[PATCH 2/7] fsnotify: support hashed notification queue

[Date Prev][Date Next][Thread Prev][Thread Next][Date Index][Thread Index]

 



In order to improve event merge performance, support sharding the
notification queue to several notification lists, hashed by an event
merge key.

The fanotify event merge key is the object id reduced to 32bit hash.

At the moment, both inotify and fanotify still use a single notification
list.

At the moment, reading events from the hashed queue is not by event
insertion order.  A non-empty list is read until it is empty.

The max events limit is accounted for total events in all lists.

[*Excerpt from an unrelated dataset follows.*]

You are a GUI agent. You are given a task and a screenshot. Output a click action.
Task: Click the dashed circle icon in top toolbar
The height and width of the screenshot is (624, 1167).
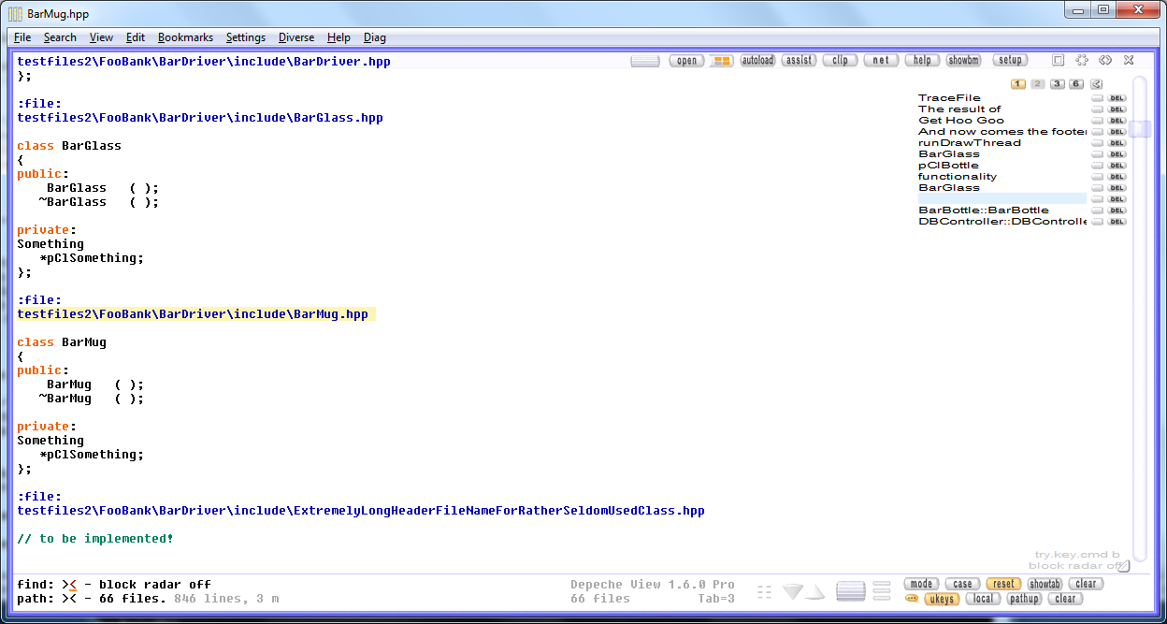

Signed-off-by: Amir Goldstein <amir73il@xxxxxxxxx>
---
 fs/notify/fanotify/fanotify.c      |   5 +-
 fs/notify/fanotify/fanotify.h      |   4 +-
 fs/notify/fanotify/fanotify_user.c |  14 ++-
 fs/notify/group.c                  |  37 ++++++--
 fs/notify/inotify/inotify_user.c   |  17 ++--
 fs/notify/notification.c           | 131 ++++++++++++++++++++++++-----
 include/linux/fsnotify_backend.h   |  63 +++++++++++---
 7 files changed, 217 insertions(+), 54 deletions(-)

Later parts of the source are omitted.